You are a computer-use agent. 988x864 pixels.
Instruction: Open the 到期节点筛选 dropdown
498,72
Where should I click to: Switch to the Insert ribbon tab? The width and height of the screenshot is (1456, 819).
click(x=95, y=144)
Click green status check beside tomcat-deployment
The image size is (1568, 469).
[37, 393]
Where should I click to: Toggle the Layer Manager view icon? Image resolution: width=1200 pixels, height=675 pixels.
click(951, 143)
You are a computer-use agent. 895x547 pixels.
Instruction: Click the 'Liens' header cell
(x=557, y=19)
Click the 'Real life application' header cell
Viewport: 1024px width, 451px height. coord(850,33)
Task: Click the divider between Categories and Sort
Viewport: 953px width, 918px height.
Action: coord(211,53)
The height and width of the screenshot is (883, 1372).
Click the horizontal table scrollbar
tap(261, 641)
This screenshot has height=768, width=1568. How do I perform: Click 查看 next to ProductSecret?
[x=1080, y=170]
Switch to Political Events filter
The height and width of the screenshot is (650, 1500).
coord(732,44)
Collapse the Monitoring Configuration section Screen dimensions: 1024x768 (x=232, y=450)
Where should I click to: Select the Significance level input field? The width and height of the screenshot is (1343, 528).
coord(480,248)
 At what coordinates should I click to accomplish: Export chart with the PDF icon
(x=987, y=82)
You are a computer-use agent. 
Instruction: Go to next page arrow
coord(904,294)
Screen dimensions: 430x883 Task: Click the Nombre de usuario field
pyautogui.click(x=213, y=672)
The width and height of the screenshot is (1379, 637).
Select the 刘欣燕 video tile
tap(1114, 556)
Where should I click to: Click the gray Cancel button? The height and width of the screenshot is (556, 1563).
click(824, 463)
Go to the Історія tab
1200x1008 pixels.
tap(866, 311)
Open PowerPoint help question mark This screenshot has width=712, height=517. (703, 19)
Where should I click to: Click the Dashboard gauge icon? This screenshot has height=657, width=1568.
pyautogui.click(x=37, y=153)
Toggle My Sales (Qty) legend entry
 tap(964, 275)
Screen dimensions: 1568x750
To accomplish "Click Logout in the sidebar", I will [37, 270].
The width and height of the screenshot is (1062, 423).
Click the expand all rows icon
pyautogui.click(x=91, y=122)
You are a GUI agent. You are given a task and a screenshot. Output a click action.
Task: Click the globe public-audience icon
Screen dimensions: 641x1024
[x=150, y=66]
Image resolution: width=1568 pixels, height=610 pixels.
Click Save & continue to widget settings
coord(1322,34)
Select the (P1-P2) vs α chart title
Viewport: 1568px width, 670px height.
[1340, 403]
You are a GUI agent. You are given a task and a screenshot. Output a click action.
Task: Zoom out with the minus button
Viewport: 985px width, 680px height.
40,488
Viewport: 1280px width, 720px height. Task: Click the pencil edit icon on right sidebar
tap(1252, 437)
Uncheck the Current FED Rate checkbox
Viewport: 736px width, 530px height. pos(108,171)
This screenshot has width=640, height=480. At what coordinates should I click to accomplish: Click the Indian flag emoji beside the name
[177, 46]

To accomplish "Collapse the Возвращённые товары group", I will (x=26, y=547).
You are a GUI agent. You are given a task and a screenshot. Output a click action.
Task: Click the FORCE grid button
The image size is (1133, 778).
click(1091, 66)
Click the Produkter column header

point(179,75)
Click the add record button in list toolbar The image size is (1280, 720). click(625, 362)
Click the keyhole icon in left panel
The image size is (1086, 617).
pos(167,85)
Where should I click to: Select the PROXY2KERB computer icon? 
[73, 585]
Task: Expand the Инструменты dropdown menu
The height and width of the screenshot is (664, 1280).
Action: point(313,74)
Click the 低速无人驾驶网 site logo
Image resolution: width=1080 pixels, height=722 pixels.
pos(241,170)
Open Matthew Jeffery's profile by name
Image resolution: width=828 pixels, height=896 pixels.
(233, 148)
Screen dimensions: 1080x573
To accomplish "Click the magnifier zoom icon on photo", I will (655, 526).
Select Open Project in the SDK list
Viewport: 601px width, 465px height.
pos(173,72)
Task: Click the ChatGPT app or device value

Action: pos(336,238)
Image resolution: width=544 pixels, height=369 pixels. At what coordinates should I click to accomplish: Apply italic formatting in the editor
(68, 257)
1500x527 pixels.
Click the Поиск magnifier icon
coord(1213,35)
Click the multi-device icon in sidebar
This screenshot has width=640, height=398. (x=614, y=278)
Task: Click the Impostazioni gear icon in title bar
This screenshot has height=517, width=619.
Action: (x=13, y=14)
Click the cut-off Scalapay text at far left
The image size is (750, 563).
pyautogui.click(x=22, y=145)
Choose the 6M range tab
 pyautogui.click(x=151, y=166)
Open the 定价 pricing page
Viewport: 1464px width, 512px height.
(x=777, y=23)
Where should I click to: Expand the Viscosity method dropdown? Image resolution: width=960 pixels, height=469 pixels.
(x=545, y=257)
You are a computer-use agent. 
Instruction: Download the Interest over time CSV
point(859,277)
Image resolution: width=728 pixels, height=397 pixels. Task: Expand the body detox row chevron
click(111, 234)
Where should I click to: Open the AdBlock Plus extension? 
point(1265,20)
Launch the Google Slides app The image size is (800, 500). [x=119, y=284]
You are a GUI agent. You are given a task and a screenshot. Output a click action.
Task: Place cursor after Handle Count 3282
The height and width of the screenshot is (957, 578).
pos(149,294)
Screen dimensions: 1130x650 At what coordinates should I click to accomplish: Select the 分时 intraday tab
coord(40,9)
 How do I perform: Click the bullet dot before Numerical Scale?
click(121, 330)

|---|

**HOW TO COMPLETE THIS TASK**: Repeat the records exactly, leaving out none of them.

**RESULT**:
You are a computer-use agent. 988x864 pixels.
Instruction: Open the 到期节点筛选 dropdown
498,72
Where should I click to: Switch to the Insert ribbon tab? The width and height of the screenshot is (1456, 819).
click(x=95, y=144)
Click green status check beside tomcat-deployment
The image size is (1568, 469).
[37, 393]
Where should I click to: Toggle the Layer Manager view icon? Image resolution: width=1200 pixels, height=675 pixels.
click(951, 143)
You are a computer-use agent. 895x547 pixels.
Instruction: Click the 'Liens' header cell
(x=557, y=19)
Click the 'Real life application' header cell
Viewport: 1024px width, 451px height. coord(850,33)
Task: Click the divider between Categories and Sort
Viewport: 953px width, 918px height.
Action: coord(211,53)
The height and width of the screenshot is (883, 1372).
Click the horizontal table scrollbar
tap(261, 641)
This screenshot has height=768, width=1568. How do I perform: Click 查看 next to ProductSecret?
[x=1080, y=170]
Switch to Political Events filter
The height and width of the screenshot is (650, 1500).
coord(732,44)
Collapse the Monitoring Configuration section Screen dimensions: 1024x768 (x=232, y=450)
Where should I click to: Select the Significance level input field? The width and height of the screenshot is (1343, 528).
coord(480,248)
 At what coordinates should I click to accomplish: Export chart with the PDF icon
(x=987, y=82)
You are a computer-use agent. 
Instruction: Go to next page arrow
coord(904,294)
Screen dimensions: 430x883 Task: Click the Nombre de usuario field
pyautogui.click(x=213, y=672)
The width and height of the screenshot is (1379, 637).
Select the 刘欣燕 video tile
tap(1114, 556)
Where should I click to: Click the gray Cancel button? The height and width of the screenshot is (556, 1563).
click(824, 463)
Go to the Історія tab
1200x1008 pixels.
tap(866, 311)
Open PowerPoint help question mark This screenshot has width=712, height=517. (703, 19)
Where should I click to: Click the Dashboard gauge icon? This screenshot has height=657, width=1568.
pyautogui.click(x=37, y=153)
Toggle My Sales (Qty) legend entry
 tap(964, 275)
Screen dimensions: 1568x750
To accomplish "Click Logout in the sidebar", I will [37, 270].
The width and height of the screenshot is (1062, 423).
Click the expand all rows icon
pyautogui.click(x=91, y=122)
You are a GUI agent. You are given a task and a screenshot. Output a click action.
Task: Click the globe public-audience icon
Screen dimensions: 641x1024
[x=150, y=66]
Image resolution: width=1568 pixels, height=610 pixels.
Click Save & continue to widget settings
coord(1322,34)
Select the (P1-P2) vs α chart title
Viewport: 1568px width, 670px height.
[1340, 403]
You are a GUI agent. You are given a task and a screenshot. Output a click action.
Task: Zoom out with the minus button
Viewport: 985px width, 680px height.
40,488
Viewport: 1280px width, 720px height. Task: Click the pencil edit icon on right sidebar
tap(1252, 437)
Uncheck the Current FED Rate checkbox
Viewport: 736px width, 530px height. pos(108,171)
This screenshot has width=640, height=480. At what coordinates should I click to accomplish: Click the Indian flag emoji beside the name
[177, 46]

To accomplish "Collapse the Возвращённые товары group", I will (x=26, y=547).
You are a GUI agent. You are given a task and a screenshot. Output a click action.
Task: Click the FORCE grid button
The image size is (1133, 778).
click(1091, 66)
Click the Produkter column header

point(179,75)
Click the add record button in list toolbar The image size is (1280, 720). click(625, 362)
Click the keyhole icon in left panel
The image size is (1086, 617).
pos(167,85)
Where should I click to: Select the PROXY2KERB computer icon? 
[73, 585]
Task: Expand the Инструменты dropdown menu
The height and width of the screenshot is (664, 1280).
Action: point(313,74)
Click the 低速无人驾驶网 site logo
Image resolution: width=1080 pixels, height=722 pixels.
pos(241,170)
Open Matthew Jeffery's profile by name
Image resolution: width=828 pixels, height=896 pixels.
(233, 148)
Screen dimensions: 1080x573
To accomplish "Click the magnifier zoom icon on photo", I will (655, 526).
Select Open Project in the SDK list
Viewport: 601px width, 465px height.
pos(173,72)
Task: Click the ChatGPT app or device value

Action: pos(336,238)
Image resolution: width=544 pixels, height=369 pixels. At what coordinates should I click to accomplish: Apply italic formatting in the editor
(68, 257)
1500x527 pixels.
Click the Поиск magnifier icon
coord(1213,35)
Click the multi-device icon in sidebar
This screenshot has width=640, height=398. (x=614, y=278)
Task: Click the Impostazioni gear icon in title bar
This screenshot has height=517, width=619.
Action: (x=13, y=14)
Click the cut-off Scalapay text at far left
The image size is (750, 563).
pyautogui.click(x=22, y=145)
Choose the 6M range tab
 pyautogui.click(x=151, y=166)
Open the 定价 pricing page
Viewport: 1464px width, 512px height.
(x=777, y=23)
Where should I click to: Expand the Viscosity method dropdown? Image resolution: width=960 pixels, height=469 pixels.
(x=545, y=257)
You are a computer-use agent. 
Instruction: Download the Interest over time CSV
point(859,277)
Image resolution: width=728 pixels, height=397 pixels. Task: Expand the body detox row chevron
click(111, 234)
Where should I click to: Open the AdBlock Plus extension? 
point(1265,20)
Launch the Google Slides app The image size is (800, 500). [x=119, y=284]
You are a GUI agent. You are given a task and a screenshot. Output a click action.
Task: Place cursor after Handle Count 3282
The height and width of the screenshot is (957, 578).
pos(149,294)
Screen dimensions: 1130x650 At what coordinates should I click to accomplish: Select the 分时 intraday tab
coord(40,9)
 How do I perform: Click the bullet dot before Numerical Scale?
click(121, 330)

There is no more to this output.